Re: Make relation_openrv atomic wrt DDL

From: Noah Misch <noah(at)leadboat(dot)com>
To: Greg Stark <stark(at)mit(dot)edu>
Cc: Robert Haas <robertmhaas(at)gmail(dot)com>, Simon Riggs <simon(at)2ndquadrant(dot)com>, pgsql-hackers(at)postgresql(dot)org, heikki(dot)linnakangas(at)enterprisedb(dot)com
Subject: Re: Make relation_openrv atomic wrt DDL
Date: 2011-06-20 03:42:11
Message-ID: 20110620034211.GA3320@tornado.leadboat.com
Views: Raw Message | Whole Thread | Download mbox | Resend email
Thread:
Lists: pgsql-hackers

Hi Greg,

On Sun, Jun 19, 2011 at 11:44:35PM +0100, Greg Stark wrote:
> So I was the victim assigned to review this patch.

Thanks for doing so.

> The code is pretty much impeccable as usual from Noah. But I have
> questions about the semantics of it.
>
> Firstly this bit makes me wonder:
>
> + /* Not-found is always final. */
> + if (!OidIsValid(relOid1))
> + return relOid1;
>
> If someone does
>
> BEGIN; DROP TABLE foo; CREATE TABLE foo; COMMIT;
>
> Then what prevents this logic from finding the doomed relation,
> blocking until the transaction commits, then finding it's deleted and
> returning InvalidOid?
> RangeVarGetRelid is just going to complete its index scan of pg_class
> and may not come across the newly inserted row.

RangeVarGetRelid() always runs its index scan to completion, and the blocking
happens in LockRelationOid(). You will get a sequence like this:

RangeVarGetRelid("foo") => 20000
LockRelationOid(20000) [... blocks ...]
AcceptInvalidationMessages() [process a message]
RangeVarGetRelid("foo") => 20001
[restart loop]
LockRelationOid(20001)
AcceptInvalidationMessages() [no new messages - done]

RangeVarGetRelid() *is* vulnerable to the problem Simon just reported in the
"ALTER TABLE lock strength reduction patch is unsafe" thread, which arises
when the DDL transaction actually commits in the middle of a concurrent system
table scan. I don't think this patch makes things better or worse in that
regard, but I haven't thought it through in great depth.

> Am I missing something? I would have expected to have to loop around
> and retry if no valid record is found. But this raises the question --
> if no lock was acquired then what would have triggered an
> AcceptInvalidatationMessages and how would we know we waited long
> enough to find out about the newly created table?
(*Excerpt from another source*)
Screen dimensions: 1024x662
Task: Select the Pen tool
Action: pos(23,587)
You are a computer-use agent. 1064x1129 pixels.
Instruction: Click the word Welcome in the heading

Good question. I think characterizing "long enough" quickly leads to defining
one or more sequence points after which all backends must recognize a new
table as existing. My greenfield definition would be "a command should see
precisely the tables visible to its MVCC snapshot", but that has practical
problems. Let's see what implementation concerns would suggest...

This leads to a case I had not considered explicitly: CREATE TABLE on a name
that has not recently mapped to any table. If the catcache has a negative
entry on the key in question, we will rely on that and miss the new table
until we call AcceptInvalidationMessages() somehow. To hit this, you need a
command that dynamically chooses to query a table that has been created since
the command started running. DROP/CREATE of the same name in a single
transaction can't hit the problem. Consider this test script:

psql -X <<\_EOSQL &
-- Cleanup from last run
DROP TABLE IF EXISTS public.foo;

BEGIN;

-- Create the neg catcache entry.
SAVEPOINT q;
SELECT 1 FROM public.foo;
ROLLBACK to q;

--SET client_min_messages = debug5; -- use with CACHEDEBUG for insight
DO $$
BEGIN
EXECUTE 'SELECT 1 FROM pg_am'; -- prime basic catcache entries
PERFORM pg_sleep(11);
EXECUTE 'SELECT 1 FROM public.foo';
END
$$;
_EOSQL

sleep 1
psql -Xc 'CREATE TABLE public.foo ()'

wait

The first backend fails to see the new table despite its creating transaction
having committed ~10s ago. Starting a transaction, beginning to process a new
client-issued command, or successfully locking any relation prevents the miss.
We could narrow the window in most cases by re-adding a call to
AcceptInvalidationMessages() before RangeVarLockRelid()'s first call to
RangeVarGetRelid(). My current thinking is that it's not worth adding that
cost to every RangeVarLockRelid(). Thus, specify that, minimally, each
client-issued command will see all tables whose names were occupied at the
time the command started. I would add a comment to that effect. Thoughts?

> As a side note, if there are a long stream of such concurrent DDL then
> this code will leave all the old versions locked. This is consistent
> with our "hold locks until end of transaction" semantics but it seems
> weird for tables that we locked "accidentally" and didn't really end
> up using at all. I'm not sure it's really bad though.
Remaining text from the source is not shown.